The office market will continue to see an increase in net absorption with more workers returning to the office, even if on a hybrid schedule. The fraction of the workforce working from home will likely continue to notch down to 10%. A major breakout of omicron variant cases still poses as downside risk to the office market’s recovery. Meanwhile, the ongoing construction that is equivalent to 2.6% of the current inventory will further raise the vacancy rate to 13.5% (12.2% in 2021) and cause a decline in office rent by 0.8% (-1% in 2021). Demand for online shopping is likely to remain robust. While increased transmission of the omicron variant poses a downside risk for the office market, the converse is the case for the demand for industrial space, with consumers toggling between online and in-store shopping. With brick-and-mortars also moving to provide online shopping to complement in-store shopping, last-mile delivery services to consumers will continue
to drive the demand for warehouses and distribution centers. About 460 million square feet of industrials space is under construction, or about 2.6% of the current inventory. NAR foresees that this construction will lead to slower industrial rent growth of 7.4% on an annual basis from the current rate of about 8.4% as of 2021 Q4 (6.7% in 2021). The vacancy rate is expected to slightly increase to 5% (4.9% in 2021).

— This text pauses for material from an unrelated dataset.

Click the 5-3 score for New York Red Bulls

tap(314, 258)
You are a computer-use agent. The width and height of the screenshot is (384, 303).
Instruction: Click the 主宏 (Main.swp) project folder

In the retail brick-and-mortar market, growth will continue to be driven by smaller shops such as neighborhood centers, strip centers, and single-tenant stores. Although mall traffic saw a return to pre-pandemic levels mid-summer 2020, concerns in regards to the omicron variant and increases in Covid cases could hinder foot traffic moving forward. Consumer traffic is likely to become stronger in 2022 as malls continue to increasingly look towards experiential retail such as gaming lounges and kid activities to drive in-store traffic.